> _TASK BRIEF_:
Answer these questions from the code duplication Q&A:
1. What percentage of duplication does the tool report on the service?
2. According to the answer, how much does duplication in frozen, never-touched code cost?
3. What does Q6.2 say it is testing?

> _ARTICLE_:
[start]

Theme 6 — Scenario and Judgment

Q6.1 — A tool reports 18% duplication on a service. Is that bad? What do you check?

Testing: Whether you treat a number as a verdict or as the start of an investigation.

A. 18% is not a verdict — it's a prompt to look. I'd check, in order: 1. What's being counted? Open the top reports. If it's generated code, test fixtures, migrations, and equals/hashCode, most of the 18% is noise — exclude it and re-measure. 2. Where is it? Duplication in frozen, never-touched code costs little; the same percentage concentrated in a high-churn file is a real synchronization hazard. Cross-reference with churn. 3. What type? Exact copy-paste of a business function is actionable; structurally-similar-but-independent code is fine to leave. 4. Trend. Is 18% rising release over release (rot) or stable/falling (under control)?

Only after that do I have an opinion. The wrong answer is "18% is over our threshold, refactor it" — that optimizes the number and risks creating wrong abstractions. The number tells you where to look, never what to do.

Q6.2 — Code review: two functions are ~80% similar. Would you merge them? How do you decide?

Testing: The wrong-abstraction judgment applied live.

[end]

(Item position listing)
[start]

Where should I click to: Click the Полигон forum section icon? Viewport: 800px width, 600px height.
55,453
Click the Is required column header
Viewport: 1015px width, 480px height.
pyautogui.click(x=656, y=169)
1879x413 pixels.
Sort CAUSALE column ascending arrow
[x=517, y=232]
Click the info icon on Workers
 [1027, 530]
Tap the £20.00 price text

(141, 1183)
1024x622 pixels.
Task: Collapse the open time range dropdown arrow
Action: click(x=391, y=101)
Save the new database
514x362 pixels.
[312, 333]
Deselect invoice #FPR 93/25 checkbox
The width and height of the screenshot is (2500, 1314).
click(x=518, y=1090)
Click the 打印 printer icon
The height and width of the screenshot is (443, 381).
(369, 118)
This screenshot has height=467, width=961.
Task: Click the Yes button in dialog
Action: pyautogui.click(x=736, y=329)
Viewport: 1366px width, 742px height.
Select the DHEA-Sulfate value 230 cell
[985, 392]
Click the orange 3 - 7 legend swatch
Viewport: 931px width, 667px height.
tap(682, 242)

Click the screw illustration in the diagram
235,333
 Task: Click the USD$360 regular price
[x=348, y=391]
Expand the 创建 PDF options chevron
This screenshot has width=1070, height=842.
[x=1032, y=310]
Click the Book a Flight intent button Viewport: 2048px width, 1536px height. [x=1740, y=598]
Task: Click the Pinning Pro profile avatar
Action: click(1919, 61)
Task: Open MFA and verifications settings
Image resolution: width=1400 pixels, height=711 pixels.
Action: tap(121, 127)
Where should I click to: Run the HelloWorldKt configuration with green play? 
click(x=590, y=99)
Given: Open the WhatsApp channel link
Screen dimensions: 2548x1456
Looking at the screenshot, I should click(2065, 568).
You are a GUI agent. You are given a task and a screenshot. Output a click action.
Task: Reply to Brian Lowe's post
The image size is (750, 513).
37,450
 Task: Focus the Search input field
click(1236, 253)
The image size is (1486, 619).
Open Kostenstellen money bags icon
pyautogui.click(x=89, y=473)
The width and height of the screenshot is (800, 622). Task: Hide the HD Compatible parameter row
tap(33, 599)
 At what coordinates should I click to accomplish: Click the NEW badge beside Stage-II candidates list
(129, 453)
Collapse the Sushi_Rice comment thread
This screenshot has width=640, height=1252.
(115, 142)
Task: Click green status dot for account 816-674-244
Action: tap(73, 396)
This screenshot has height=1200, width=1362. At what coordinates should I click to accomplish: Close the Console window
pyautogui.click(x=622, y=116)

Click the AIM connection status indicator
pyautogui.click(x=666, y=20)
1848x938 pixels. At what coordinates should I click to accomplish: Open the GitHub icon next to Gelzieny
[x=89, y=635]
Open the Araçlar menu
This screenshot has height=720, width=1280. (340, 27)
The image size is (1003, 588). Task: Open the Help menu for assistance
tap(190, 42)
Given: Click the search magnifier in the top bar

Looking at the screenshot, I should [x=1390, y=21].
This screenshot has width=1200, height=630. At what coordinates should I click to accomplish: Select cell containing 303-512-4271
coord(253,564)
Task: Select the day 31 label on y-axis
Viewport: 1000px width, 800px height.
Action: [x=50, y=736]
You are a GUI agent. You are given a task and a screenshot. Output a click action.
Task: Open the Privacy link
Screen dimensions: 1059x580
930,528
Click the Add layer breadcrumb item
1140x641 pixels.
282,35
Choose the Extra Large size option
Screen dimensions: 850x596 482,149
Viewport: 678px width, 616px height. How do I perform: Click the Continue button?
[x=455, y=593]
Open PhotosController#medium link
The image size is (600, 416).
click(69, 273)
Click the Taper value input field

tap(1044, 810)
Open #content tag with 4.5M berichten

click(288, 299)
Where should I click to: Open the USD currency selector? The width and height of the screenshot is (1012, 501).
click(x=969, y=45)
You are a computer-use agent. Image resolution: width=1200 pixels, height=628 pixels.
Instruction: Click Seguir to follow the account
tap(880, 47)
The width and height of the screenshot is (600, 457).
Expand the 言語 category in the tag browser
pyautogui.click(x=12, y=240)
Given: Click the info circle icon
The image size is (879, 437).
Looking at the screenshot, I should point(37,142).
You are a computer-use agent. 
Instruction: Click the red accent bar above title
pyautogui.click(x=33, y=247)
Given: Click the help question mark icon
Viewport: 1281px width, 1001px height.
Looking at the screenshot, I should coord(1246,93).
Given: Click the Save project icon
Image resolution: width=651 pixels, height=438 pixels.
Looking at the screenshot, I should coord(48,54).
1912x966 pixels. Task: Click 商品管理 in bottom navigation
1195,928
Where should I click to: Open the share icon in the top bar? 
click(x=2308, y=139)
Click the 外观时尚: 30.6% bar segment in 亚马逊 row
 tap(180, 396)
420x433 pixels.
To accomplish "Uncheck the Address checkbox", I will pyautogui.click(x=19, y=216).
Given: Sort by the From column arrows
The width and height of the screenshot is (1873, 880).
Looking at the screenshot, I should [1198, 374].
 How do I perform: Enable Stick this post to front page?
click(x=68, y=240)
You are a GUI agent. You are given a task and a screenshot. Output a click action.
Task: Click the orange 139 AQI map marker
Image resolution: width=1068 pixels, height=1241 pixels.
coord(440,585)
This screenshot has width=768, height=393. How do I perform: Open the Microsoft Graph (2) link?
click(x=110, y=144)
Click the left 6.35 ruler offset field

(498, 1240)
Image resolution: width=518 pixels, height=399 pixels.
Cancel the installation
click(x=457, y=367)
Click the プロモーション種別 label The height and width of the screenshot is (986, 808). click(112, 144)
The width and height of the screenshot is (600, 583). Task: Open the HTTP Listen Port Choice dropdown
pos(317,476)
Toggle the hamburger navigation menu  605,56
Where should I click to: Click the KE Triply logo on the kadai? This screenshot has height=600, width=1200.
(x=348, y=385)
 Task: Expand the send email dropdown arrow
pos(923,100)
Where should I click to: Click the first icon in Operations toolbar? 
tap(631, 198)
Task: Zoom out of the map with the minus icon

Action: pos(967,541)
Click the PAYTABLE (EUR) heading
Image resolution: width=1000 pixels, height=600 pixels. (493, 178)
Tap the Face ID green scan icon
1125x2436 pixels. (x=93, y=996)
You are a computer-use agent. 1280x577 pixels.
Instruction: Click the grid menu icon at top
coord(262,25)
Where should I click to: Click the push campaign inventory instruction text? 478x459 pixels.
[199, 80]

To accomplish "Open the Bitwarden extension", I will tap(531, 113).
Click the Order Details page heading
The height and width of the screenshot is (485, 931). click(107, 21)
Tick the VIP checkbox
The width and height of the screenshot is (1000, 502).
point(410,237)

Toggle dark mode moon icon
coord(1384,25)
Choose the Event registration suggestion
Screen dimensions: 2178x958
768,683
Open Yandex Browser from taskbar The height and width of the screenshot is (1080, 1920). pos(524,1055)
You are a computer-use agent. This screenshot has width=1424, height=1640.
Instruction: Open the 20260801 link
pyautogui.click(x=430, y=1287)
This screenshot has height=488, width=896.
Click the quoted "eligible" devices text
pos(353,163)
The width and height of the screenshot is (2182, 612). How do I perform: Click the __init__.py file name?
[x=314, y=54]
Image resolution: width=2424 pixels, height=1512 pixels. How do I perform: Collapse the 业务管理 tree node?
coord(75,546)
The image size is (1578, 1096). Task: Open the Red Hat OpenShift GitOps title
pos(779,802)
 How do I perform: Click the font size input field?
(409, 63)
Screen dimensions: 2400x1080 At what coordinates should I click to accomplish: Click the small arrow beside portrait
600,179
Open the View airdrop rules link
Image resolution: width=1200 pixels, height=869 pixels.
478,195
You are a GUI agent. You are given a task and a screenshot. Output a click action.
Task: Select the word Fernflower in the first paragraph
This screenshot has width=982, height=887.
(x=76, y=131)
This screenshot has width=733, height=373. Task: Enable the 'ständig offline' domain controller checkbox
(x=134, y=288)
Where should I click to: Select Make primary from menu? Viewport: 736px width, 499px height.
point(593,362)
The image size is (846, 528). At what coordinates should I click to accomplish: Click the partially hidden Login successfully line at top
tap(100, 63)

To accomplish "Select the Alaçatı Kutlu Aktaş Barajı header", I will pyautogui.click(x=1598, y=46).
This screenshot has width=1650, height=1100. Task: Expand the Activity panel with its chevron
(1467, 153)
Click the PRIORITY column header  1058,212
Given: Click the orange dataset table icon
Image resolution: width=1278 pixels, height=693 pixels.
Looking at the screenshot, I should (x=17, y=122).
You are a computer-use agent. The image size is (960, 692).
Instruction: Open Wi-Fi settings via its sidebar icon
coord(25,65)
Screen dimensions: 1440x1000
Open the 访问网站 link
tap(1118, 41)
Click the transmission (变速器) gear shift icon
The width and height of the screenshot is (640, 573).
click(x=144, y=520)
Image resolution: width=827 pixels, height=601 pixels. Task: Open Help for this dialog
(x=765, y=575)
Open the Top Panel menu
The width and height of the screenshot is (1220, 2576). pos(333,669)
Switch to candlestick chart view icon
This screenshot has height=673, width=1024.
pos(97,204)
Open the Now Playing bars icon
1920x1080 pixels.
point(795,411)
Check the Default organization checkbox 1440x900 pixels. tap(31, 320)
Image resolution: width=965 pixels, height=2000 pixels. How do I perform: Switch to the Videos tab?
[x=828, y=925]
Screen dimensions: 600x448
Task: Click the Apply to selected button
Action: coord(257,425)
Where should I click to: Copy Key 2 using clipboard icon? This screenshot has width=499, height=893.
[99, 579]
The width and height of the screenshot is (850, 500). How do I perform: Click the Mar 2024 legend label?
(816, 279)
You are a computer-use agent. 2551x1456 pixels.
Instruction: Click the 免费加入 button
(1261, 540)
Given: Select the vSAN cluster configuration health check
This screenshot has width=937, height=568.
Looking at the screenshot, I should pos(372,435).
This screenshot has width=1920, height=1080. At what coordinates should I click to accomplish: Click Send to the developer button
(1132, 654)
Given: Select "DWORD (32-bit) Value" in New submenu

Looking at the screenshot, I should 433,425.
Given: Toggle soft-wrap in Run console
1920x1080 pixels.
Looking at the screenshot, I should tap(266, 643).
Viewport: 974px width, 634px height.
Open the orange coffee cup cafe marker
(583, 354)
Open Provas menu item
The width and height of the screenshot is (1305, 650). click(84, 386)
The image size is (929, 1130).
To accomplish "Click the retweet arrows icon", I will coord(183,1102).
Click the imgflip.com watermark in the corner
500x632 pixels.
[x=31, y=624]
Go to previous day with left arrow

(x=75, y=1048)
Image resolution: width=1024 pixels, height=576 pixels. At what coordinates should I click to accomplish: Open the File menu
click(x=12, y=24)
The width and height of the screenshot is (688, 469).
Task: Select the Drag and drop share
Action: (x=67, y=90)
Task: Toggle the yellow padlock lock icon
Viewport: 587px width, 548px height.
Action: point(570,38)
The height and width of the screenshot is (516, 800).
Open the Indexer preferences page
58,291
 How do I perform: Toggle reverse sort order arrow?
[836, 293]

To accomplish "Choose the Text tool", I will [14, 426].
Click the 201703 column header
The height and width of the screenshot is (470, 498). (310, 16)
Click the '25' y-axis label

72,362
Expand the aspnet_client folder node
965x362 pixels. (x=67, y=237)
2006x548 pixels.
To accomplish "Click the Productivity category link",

[end]

> _EXERCISE OUTPUT_:
1. 18%.
2. Little.
3. The wrong-abstraction judgment applied live.